With Christian Wiman.

When they asked the poet how he became one, he said, I’ve been wondering.

The assembly waited for more. There were follow-up questions, a discussion about certain ineffable qualities: a sense of life brought to bear in language. A sense that the density of life’s layers may be represented with a clarity of expression. The importance of having a capacity to suffer; to know and express grief without making a shrine to wonder.

Then the poet asked, what do you believe? If you don’t believe in poetry, you can’t write it. He tried to explain what happens when suddenly everything learned will no longer do; how over time, an original wound may become the site of roots for a larger life.

But how? They pressed, and he repeated, I wonder.

***

Notes while reading Christian Wiman’s Ambition and Survival: Becoming a Poet (2004, Copper Canyon Press).

The Saint

Of embodied contradictions.

Maybe we were drawn to him because he was so forthcoming about the way he didn’t understand anything and still couldn’t keep from trying. Whether to understand or to look like he did, we never knew. He was a walking battlefield of embodied contradictions: formal order vs. experience, enthusiasm vs. despair, devotional intensity vs earthbound affections.

Some suggested his greatness was the locus of his damnation, and they called him a saint, but of the wrong religion. Enthralled, we couldn’t help ourselves, leaning into listen to the strain in the language he almost broke, to get to the place beyond it.
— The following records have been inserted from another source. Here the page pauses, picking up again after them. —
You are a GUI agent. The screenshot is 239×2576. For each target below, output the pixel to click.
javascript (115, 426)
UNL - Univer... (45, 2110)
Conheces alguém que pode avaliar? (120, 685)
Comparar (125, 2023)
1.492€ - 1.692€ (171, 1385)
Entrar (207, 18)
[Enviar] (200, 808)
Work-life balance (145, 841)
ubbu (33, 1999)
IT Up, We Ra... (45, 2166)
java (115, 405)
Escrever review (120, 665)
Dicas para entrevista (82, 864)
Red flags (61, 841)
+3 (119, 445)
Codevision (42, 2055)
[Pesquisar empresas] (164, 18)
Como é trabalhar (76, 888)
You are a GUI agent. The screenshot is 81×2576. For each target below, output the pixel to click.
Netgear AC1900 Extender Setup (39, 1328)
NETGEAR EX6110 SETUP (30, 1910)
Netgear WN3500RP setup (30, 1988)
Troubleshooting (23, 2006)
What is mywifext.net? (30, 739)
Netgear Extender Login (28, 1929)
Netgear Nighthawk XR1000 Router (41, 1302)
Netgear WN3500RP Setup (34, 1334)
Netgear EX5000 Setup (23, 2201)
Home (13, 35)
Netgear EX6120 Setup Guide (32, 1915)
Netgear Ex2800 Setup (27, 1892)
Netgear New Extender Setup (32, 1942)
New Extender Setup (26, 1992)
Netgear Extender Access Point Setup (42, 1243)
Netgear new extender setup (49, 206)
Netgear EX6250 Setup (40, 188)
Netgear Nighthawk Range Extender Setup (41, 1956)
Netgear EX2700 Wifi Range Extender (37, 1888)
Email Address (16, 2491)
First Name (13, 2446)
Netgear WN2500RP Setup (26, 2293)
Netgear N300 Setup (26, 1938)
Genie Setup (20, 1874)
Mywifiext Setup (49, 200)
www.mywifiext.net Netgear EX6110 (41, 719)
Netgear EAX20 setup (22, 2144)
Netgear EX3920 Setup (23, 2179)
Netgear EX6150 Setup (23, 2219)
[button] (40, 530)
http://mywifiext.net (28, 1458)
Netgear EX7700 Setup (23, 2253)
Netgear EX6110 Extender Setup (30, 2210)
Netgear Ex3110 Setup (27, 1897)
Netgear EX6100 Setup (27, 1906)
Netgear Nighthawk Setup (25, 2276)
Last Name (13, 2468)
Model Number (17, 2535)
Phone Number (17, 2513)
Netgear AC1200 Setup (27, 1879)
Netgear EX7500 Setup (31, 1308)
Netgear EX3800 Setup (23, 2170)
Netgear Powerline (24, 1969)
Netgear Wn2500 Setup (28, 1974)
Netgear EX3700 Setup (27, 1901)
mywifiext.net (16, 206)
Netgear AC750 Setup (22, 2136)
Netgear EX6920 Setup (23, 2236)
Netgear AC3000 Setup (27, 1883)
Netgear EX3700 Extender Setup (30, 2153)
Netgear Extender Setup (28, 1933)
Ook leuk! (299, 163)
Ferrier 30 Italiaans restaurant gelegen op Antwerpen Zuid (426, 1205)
Someone said, of his early work, that it read like period pieces from a period that never existed. But even his baroques seemed to always hide a stillness. It was refuge he wanted, after all. He didn’t know the way there, not exactly, but he had a knack for jostling us toward––something. It wasn’t safety, but something else and we were drawn to the drum of its pulse, like dancers unable to stop.

***

Inspired by Christian Wiman’s essay, “A New Mode of Damnation? On Hart Crane” in The Hudson Review, summer 2000 (accessed on JSTOR). Italicized phrases are Wiman’s.